Standard 6: Seventh Chords

Our objectives:

  • Identify all seventh chords, including: major seventh, minor seventh, dominant seventh, diminished seventh, and half-diminished seventh
  • Identify the root and quality of a seventh chord by using a lead sheet symbol
  • Complete a seventh chord with a given root and quality

6.1 What is a "seventh chord"?

We conclude our study of the fundamentals of music theory with one more type of chord - one that includes four notes sounded together.

A Seventh Chord is a four-note chord whose pitches can be arranged as thirds. Like with a triad, the pitches belonging to a seventh chord occupy adjacent positions (a four-pitch-class clump) on the circle of thirds.

Also like a triad, we attribute names to each member of the chord. The four members of a seventh chord are named as: the root, third, fifth, and seventh.

A seventh chord (A, C, E, G) on the diatonic circle of thirds.

6.2 Types of Seventh Chords

There are five qualities of seventh chords that appear in diatonic music: major seventh, dominant seventh, minor seventh, diminished seventh (also called fully-diminished), and half-diminished seventh. They are comprised of the following intervals above their roots:

  • major seventh: Major 3rd, Perfect 5th, and Major 7th above the root (or major triad with a major seventh)
  • dominant seventh: Major 3rd, Perfect 5th, and Minor 7th above the root (or major triad with a minor seventh)
  • minor seventh: Minor 3rd, Perfect 5th, Minor 7th above the root (or minor triad with a minor seventh)
  • diminished seventh: Minor 3rd, Diminished 5th, and Diminished 7th above the root (or diminished triad with a diminished seventh)
  • half-diminished seventh: Minor3, Diminished 5th, and Minor 7th above the root (or diminished triad with a minor seventh)

Try your hand at identifying the quality of different seventh chords.

Here's another exercise where you will construct a given seventh chord quality. Note that all the notes have already been arranged for you in thirds. You'll need to add the correct accidentals by using the controls below the staff.

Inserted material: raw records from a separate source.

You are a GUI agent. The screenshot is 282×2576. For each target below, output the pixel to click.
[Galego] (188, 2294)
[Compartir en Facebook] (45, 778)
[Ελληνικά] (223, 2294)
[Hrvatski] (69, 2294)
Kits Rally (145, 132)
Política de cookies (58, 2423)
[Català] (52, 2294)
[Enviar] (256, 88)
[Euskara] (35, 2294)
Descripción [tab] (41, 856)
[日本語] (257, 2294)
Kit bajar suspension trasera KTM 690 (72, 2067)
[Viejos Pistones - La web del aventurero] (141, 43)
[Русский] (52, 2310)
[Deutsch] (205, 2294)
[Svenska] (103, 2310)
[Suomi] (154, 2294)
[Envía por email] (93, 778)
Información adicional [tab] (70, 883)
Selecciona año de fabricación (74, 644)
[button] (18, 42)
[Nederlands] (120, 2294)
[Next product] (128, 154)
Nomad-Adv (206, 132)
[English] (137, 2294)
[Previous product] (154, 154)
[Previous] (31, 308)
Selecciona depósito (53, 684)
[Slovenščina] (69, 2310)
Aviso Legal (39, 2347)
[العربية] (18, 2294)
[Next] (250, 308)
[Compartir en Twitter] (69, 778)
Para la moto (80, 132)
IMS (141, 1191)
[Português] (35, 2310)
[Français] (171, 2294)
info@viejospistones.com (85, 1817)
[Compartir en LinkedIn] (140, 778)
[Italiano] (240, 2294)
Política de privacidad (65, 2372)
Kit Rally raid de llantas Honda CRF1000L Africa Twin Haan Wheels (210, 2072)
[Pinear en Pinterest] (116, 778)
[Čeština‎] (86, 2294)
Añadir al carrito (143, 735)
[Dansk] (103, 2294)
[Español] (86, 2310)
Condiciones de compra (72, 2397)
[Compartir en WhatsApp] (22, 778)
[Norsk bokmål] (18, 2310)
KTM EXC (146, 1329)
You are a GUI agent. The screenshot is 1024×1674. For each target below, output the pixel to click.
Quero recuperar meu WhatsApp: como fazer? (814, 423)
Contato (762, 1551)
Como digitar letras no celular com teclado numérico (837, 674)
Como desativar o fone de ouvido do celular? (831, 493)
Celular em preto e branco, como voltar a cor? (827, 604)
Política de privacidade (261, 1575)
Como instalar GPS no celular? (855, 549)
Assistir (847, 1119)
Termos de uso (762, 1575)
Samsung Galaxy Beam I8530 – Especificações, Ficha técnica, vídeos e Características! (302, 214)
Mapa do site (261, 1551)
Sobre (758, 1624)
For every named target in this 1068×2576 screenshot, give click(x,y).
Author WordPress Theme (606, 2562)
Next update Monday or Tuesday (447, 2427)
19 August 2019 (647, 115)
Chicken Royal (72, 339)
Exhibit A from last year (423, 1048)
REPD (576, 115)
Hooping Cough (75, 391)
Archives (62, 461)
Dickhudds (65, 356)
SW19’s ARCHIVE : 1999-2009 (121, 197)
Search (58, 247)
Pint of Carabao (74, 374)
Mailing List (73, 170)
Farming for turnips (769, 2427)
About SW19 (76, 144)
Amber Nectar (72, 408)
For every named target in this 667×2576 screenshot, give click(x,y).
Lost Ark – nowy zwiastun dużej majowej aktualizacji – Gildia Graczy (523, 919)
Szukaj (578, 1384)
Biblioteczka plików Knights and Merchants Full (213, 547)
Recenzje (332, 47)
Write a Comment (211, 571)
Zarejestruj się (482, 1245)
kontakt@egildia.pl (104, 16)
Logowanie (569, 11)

Take a listen at the five different types of seventh chords below. They are presented in order: C major seventh, C dominant seventh, C minor seventh, C diminished seventh, and C half-diminished seventh:

6.3 Lead Sheet Symbols for Seventh Chords

The following are the lead-sheet abbreviations for the different types of seventh chords:

  • major seventh: maj7 or △7 (Gmaj7 or G△7)
  • dominant seventh: 7 (B7)
  • minor seventh: m7 (F♯m7)
  • diminished seventh: dim7 or °7 (Ddim7 or D°7)
  • half-diminished seventh: ⦰7 (A⦰7)

6.4 Conclusions: What's next?

Now that you have completed the six standards in the Fundamentals of Music Theory part of this textbook, you are ready to continue exploring the more advanced topics in music theory, including different types of minor scales (and other scales as well), how to create chord progressions by understanding the principles of harmony, species counterpoint, four-part texture, non-chord tones, and chromaticism.